As we’ve seen above, TARES, SORES, CARES, CORES, REAIS, BLAHS, SOLAR and many others potentially make good starting words. If you have a hard time deciding why not play ‘Wordle Legacy’?
Or if you fancy a real challenge, here is a list of some of the most useless starting words:
ZOPPO (having a syncopated or temporarily changing accent of a beat)
PHPHT (used as an expression of annoyance)
KIBBI (an Eastern dish of ground lamb and crushed wheat)
QAJAQ (Inuit word for a kayak)
KUDZU (an ornamental papilionaceous plant of China and Japan)
JUGUM (a pair of opposite leaves)
FUFFY (Scots for light and soft)
HYPHY (a style of hip-hop music originating in the Bay Area of San Francisco)
IMMIX (archaic to mix in, commingle)
With the news of Wordle’s buyout by the New York Times, you might wonder what it is they have actually bought.
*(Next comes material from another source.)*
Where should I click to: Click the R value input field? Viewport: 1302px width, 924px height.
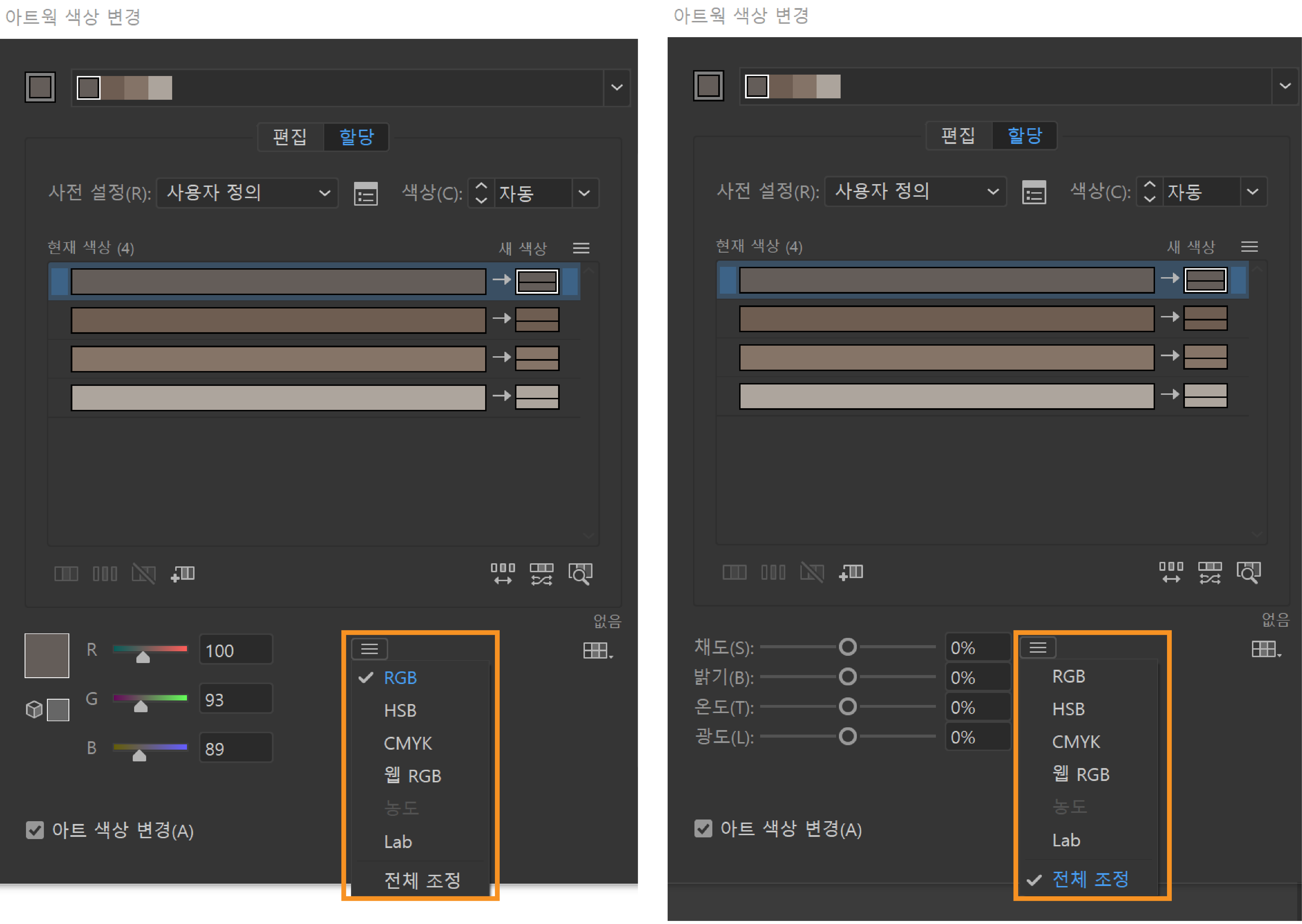click(x=236, y=650)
After all the concept of the game long predates Wordle’s existence, notably in the game show Lingo.
Wordle’s primary innovation, which ensured it became a viral sensation, is its shareability. This arises from the communal effect of having a fixed daily word (so that everyone is doing the same puzzle), and the neat method of communicating your result via spoiler-free sequences of coloured squares. The shareable string of squares and Twitter were practically made for each other.
As well as people sharing their results every day, this leads to all sorts of Twitter shenanigans. The account WordleStats trawls Twitter looking for Wordle results and summarising them. There have been Pokémon references, and recreations of the loss meme; even Kyle MacLachlan getting a Twin Peaks reference in; you can make a town out of your pattern of squares, or you can do something else entirely.
Incidentally, the unicode codepoints used for the sharing string are: White large square (U+2B1C) or Black square (U+25A0), Large yellow square (U+1F7E8) and Large green square (U+1F7E9). These last two are rather excitingly (if you like that sort of thing) in the second plane of unicode characters, the Supplementary Multilingual Plane (SMP), and they are codepoints consisting of two UTF-16 codeunits.
One interesting consequence of this is that the exact format of Wordle shareable results wouldn’t have been possible (or at least widespread) a few years back where support for display of SMP characters was nowhere near universal!
Some other variants you may be interested in:
- Primel: prime number wordle (also a version by Andrew Taylor)
- Letterle: single letter wordle
- Absurdle: adversarial wordle
- Seven Wordles: speed wordle
- Lewdle: rude wordle
- 15 letter word wordle
- Nerdle: a maths one
- Wordles of the World: a comprehensive list of Wordles in different languages, and other variants
My daily regulars are Wordle, Lewdle and Facle, a Scottish Gaelic version of Wordle.